# EXERCISE GOAL
Each of the entries below needs to be given again exactly.

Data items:
Content starts

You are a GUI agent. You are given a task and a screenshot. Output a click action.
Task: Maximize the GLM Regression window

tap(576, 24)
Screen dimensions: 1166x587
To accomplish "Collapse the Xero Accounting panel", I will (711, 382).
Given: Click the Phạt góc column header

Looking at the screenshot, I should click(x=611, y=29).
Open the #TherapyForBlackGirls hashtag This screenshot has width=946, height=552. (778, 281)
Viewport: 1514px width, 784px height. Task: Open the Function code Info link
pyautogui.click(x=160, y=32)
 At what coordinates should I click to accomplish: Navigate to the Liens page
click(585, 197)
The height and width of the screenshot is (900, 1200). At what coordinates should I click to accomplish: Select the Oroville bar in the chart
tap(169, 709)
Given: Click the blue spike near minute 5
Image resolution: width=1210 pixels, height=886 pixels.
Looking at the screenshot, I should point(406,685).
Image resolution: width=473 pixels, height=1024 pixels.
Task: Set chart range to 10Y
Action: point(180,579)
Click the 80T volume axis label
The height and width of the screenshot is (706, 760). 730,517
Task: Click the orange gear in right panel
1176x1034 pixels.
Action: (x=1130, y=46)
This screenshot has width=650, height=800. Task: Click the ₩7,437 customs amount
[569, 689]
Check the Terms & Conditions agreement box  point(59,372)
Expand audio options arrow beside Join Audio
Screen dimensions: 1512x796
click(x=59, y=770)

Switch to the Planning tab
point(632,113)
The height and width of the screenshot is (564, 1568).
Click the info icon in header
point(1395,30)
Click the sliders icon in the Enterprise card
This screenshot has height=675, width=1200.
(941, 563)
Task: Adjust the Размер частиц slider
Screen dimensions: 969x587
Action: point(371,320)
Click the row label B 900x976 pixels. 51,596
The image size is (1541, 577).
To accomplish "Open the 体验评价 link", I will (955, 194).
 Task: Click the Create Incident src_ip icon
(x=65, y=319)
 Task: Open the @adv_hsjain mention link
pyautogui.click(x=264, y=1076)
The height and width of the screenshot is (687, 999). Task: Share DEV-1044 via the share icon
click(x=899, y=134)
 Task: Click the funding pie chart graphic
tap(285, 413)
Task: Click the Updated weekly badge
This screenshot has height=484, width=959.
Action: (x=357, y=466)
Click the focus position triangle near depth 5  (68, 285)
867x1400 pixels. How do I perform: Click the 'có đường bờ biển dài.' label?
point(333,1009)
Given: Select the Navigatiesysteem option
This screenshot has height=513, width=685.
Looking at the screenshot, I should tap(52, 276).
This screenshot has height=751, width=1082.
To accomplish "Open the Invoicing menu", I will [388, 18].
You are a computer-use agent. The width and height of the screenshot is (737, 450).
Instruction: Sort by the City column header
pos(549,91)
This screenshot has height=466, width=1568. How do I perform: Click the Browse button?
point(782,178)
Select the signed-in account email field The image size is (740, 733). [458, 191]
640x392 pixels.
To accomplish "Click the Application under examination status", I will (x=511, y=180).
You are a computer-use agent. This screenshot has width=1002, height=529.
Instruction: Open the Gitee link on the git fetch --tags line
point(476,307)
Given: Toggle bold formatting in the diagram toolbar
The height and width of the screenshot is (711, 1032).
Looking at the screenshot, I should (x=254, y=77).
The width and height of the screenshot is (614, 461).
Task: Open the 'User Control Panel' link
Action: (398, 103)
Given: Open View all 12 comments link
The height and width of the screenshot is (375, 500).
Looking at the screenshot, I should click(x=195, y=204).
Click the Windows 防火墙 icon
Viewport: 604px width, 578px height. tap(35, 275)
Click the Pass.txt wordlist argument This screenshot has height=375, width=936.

Content ends

# RESULT
You are a GUI agent. You are given a task and a screenshot. Output a click action.
Task: Maximize the GLM Regression window

tap(576, 24)
Screen dimensions: 1166x587
To accomplish "Collapse the Xero Accounting panel", I will (711, 382).
Given: Click the Phạt góc column header

Looking at the screenshot, I should click(x=611, y=29).
Open the #TherapyForBlackGirls hashtag This screenshot has width=946, height=552. (778, 281)
Viewport: 1514px width, 784px height. Task: Open the Function code Info link
pyautogui.click(x=160, y=32)
 At what coordinates should I click to accomplish: Navigate to the Liens page
click(585, 197)
The height and width of the screenshot is (900, 1200). At what coordinates should I click to accomplish: Select the Oroville bar in the chart
tap(169, 709)
Given: Click the blue spike near minute 5
Image resolution: width=1210 pixels, height=886 pixels.
Looking at the screenshot, I should point(406,685).
Image resolution: width=473 pixels, height=1024 pixels.
Task: Set chart range to 10Y
Action: point(180,579)
Click the 80T volume axis label
The height and width of the screenshot is (706, 760). 730,517
Task: Click the orange gear in right panel
1176x1034 pixels.
Action: (x=1130, y=46)
This screenshot has width=650, height=800. Task: Click the ₩7,437 customs amount
[569, 689]
Check the Terms & Conditions agreement box  point(59,372)
Expand audio options arrow beside Join Audio
Screen dimensions: 1512x796
click(x=59, y=770)

Switch to the Planning tab
point(632,113)
The height and width of the screenshot is (564, 1568).
Click the info icon in header
point(1395,30)
Click the sliders icon in the Enterprise card
This screenshot has height=675, width=1200.
(941, 563)
Task: Adjust the Размер частиц slider
Screen dimensions: 969x587
Action: point(371,320)
Click the row label B 900x976 pixels. 51,596
The image size is (1541, 577).
To accomplish "Open the 体验评价 link", I will (955, 194).
 Task: Click the Create Incident src_ip icon
(x=65, y=319)
 Task: Open the @adv_hsjain mention link
pyautogui.click(x=264, y=1076)
The height and width of the screenshot is (687, 999). Task: Share DEV-1044 via the share icon
click(x=899, y=134)
 Task: Click the funding pie chart graphic
tap(285, 413)
Task: Click the Updated weekly badge
This screenshot has height=484, width=959.
Action: (x=357, y=466)
Click the focus position triangle near depth 5  (68, 285)
867x1400 pixels. How do I perform: Click the 'có đường bờ biển dài.' label?
point(333,1009)
Given: Select the Navigatiesysteem option
This screenshot has height=513, width=685.
Looking at the screenshot, I should tap(52, 276).
This screenshot has height=751, width=1082.
To accomplish "Open the Invoicing menu", I will [388, 18].
You are a computer-use agent. The width and height of the screenshot is (737, 450).
Instruction: Sort by the City column header
pos(549,91)
This screenshot has height=466, width=1568. How do I perform: Click the Browse button?
point(782,178)
Select the signed-in account email field The image size is (740, 733). [458, 191]
640x392 pixels.
To accomplish "Click the Application under examination status", I will (x=511, y=180).
You are a computer-use agent. This screenshot has width=1002, height=529.
Instruction: Open the Gitee link on the git fetch --tags line
point(476,307)
Given: Toggle bold formatting in the diagram toolbar
The height and width of the screenshot is (711, 1032).
Looking at the screenshot, I should (x=254, y=77).
The width and height of the screenshot is (614, 461).
Task: Open the 'User Control Panel' link
Action: (398, 103)
Given: Open View all 12 comments link
The height and width of the screenshot is (375, 500).
Looking at the screenshot, I should click(x=195, y=204).
Click the Windows 防火墙 icon
Viewport: 604px width, 578px height. tap(35, 275)
Click the Pass.txt wordlist argument This screenshot has height=375, width=936.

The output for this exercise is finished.